La Fede non è inseguirLO chissà dove, ma riconoscerLO ovunque; non è incontrarLO chissà quando, ma accoglierLO qui, adesso. È il dramma dell’imprevedibilità dell’Amante, che ama sorprendere l’amata. Se vuoi andare dove va Dio, allora devi accettare che non c’è un luogo più straordinario della tua carne, vero tempio dello Spirito, non c’è evento speciale, perché Dio non è un appuntamento in agenda, ma è l’agenda che deve essere di Dio. Tutto sta nella virtù dell’abbandono, che sconfigge la tentazione di prevedere, di controllare Dio. È come quando provi a far volare un aquilone: la cordicella non serve a incatenare l’aquilone, ma a legare te al cielo verso cui lui corre. La cordicella è la Fede, l’aquilone è Cristo, il Cielo…beh: è il Cielo!
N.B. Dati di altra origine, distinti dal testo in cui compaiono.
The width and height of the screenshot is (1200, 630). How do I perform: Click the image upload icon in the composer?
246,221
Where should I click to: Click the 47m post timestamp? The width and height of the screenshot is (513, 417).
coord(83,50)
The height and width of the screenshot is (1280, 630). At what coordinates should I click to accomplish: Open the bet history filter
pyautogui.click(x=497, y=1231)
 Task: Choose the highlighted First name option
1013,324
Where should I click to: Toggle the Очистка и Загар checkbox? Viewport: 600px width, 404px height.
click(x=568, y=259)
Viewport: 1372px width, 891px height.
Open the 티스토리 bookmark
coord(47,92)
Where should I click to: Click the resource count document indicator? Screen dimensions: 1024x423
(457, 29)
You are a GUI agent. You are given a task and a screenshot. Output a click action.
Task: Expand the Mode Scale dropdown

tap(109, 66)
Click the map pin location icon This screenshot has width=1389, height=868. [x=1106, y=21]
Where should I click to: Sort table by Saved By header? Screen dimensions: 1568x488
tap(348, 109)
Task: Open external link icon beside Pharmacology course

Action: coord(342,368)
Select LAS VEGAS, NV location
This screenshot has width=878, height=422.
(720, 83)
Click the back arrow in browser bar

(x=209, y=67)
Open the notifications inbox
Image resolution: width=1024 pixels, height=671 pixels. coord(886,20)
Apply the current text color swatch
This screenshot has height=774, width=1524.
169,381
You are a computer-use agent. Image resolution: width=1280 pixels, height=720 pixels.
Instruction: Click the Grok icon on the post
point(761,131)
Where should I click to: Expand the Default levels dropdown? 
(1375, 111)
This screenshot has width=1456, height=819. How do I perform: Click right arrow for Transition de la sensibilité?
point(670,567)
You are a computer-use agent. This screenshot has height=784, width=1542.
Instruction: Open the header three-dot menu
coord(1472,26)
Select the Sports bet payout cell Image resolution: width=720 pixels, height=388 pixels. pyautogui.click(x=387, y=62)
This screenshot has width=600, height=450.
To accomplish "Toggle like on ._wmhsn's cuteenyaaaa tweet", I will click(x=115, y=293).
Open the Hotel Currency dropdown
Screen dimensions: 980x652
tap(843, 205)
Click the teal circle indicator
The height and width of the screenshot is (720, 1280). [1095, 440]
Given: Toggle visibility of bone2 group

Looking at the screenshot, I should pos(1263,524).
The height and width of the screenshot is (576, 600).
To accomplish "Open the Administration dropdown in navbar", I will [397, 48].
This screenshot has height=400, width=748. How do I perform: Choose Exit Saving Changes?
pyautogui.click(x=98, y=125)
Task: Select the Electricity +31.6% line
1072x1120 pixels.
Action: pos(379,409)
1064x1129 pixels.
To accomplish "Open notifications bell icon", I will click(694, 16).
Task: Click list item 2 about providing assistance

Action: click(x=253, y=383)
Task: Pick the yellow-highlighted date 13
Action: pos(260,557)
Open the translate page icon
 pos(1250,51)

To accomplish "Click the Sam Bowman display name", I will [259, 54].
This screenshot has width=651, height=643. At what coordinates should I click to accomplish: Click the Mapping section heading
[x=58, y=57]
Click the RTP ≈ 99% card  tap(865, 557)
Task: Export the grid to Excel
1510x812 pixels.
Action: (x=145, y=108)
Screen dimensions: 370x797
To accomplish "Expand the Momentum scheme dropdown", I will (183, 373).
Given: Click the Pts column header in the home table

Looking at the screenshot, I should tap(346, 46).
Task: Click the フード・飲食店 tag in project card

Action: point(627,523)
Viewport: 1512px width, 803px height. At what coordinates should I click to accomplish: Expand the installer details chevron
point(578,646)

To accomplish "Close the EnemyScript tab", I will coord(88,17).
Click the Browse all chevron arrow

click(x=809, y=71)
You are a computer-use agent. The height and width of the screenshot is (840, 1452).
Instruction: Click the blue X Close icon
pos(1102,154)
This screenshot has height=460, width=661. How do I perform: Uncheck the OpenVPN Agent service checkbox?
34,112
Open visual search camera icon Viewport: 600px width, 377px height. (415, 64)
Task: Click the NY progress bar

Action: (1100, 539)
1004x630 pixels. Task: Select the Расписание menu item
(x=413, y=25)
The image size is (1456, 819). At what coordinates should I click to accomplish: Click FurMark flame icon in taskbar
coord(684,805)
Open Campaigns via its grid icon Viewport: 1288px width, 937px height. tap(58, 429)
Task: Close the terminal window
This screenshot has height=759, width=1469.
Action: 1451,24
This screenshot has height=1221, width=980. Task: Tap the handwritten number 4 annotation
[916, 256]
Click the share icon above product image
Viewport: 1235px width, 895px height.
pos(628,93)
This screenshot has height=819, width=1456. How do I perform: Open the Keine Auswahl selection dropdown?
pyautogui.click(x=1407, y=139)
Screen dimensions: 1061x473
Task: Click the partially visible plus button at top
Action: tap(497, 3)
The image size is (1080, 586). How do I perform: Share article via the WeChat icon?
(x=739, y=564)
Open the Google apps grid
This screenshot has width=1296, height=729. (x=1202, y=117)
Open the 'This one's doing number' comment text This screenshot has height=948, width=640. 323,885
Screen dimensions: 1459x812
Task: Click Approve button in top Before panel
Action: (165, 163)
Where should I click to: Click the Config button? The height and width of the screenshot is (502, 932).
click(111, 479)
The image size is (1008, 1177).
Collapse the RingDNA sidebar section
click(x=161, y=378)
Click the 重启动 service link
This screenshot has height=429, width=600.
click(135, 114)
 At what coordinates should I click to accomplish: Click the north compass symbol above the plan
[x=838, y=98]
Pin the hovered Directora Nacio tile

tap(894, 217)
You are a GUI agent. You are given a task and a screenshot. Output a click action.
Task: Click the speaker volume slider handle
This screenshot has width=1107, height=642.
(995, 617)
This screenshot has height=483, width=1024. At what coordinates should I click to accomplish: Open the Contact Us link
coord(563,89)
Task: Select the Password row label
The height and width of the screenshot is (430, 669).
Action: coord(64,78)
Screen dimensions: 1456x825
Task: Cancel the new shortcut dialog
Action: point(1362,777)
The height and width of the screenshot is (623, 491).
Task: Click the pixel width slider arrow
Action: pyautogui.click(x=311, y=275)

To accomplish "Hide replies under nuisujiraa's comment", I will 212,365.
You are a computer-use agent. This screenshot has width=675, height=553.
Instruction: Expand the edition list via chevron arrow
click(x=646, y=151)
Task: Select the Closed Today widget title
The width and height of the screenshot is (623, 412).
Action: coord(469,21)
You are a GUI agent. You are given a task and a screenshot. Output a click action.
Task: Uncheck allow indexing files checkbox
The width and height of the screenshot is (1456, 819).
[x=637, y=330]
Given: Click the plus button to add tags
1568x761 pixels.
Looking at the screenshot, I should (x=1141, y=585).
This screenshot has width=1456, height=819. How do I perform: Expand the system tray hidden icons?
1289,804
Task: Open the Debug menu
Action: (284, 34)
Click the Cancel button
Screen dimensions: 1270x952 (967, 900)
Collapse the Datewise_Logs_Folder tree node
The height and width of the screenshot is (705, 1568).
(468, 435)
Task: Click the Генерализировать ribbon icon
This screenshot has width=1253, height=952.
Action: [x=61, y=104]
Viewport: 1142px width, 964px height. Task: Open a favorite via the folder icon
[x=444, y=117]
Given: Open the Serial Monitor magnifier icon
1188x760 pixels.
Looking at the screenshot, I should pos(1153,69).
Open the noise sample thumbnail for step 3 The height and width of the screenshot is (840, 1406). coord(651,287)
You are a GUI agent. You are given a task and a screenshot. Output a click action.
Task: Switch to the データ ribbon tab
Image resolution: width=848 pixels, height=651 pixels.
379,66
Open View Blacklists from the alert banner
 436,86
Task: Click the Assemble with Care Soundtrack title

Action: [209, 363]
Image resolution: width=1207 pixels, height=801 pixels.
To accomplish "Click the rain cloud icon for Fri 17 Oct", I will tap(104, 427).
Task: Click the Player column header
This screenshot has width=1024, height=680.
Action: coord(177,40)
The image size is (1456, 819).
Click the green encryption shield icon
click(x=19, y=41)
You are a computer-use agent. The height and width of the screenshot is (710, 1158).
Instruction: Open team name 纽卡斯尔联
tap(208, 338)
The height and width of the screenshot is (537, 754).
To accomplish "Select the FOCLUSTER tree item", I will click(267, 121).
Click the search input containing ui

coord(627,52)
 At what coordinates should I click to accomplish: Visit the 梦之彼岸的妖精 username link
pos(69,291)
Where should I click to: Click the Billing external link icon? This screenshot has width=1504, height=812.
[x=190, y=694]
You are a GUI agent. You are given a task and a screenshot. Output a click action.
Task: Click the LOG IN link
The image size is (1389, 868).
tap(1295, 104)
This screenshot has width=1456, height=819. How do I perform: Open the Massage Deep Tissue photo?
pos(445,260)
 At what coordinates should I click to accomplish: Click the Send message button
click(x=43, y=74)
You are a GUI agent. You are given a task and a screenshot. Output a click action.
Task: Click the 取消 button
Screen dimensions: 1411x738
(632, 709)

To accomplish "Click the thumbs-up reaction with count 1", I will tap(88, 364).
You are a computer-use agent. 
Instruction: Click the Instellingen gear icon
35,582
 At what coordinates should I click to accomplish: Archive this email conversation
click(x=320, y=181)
Se vuoi il Cielo, lascia che sia l’Aquilone a dirti da dove si passa.  

+ Vangelo di San Luca [17,20-25]
In quel tempo, i farisei domandarono a Gesù: «Quando verrà il regno di Dio?». Egli rispose loro: «Il regno di Dio non viene in modo da attirare l’attenzione, e nessuno dirà: “Eccolo qui”, oppure: “Eccolo là”. Perché, ecco, il regno di Dio è in mezzo a voi!». Disse poi ai discepoli: «Verranno giorni in cui desidererete vedere anche uno solo dei giorni del Figlio dell’uomo, ma non lo vedrete. Vi diranno: “Eccolo là”, oppure: “Eccolo qui”; non andateci, non seguiteli. Perché come la folgore, guizzando, brilla da un capo all’altro del cielo, così sarà il Figlio dell’uomo nel suo giorno. Ma prima è necessario che egli soffra molto e venga rifiutato da questa generazione».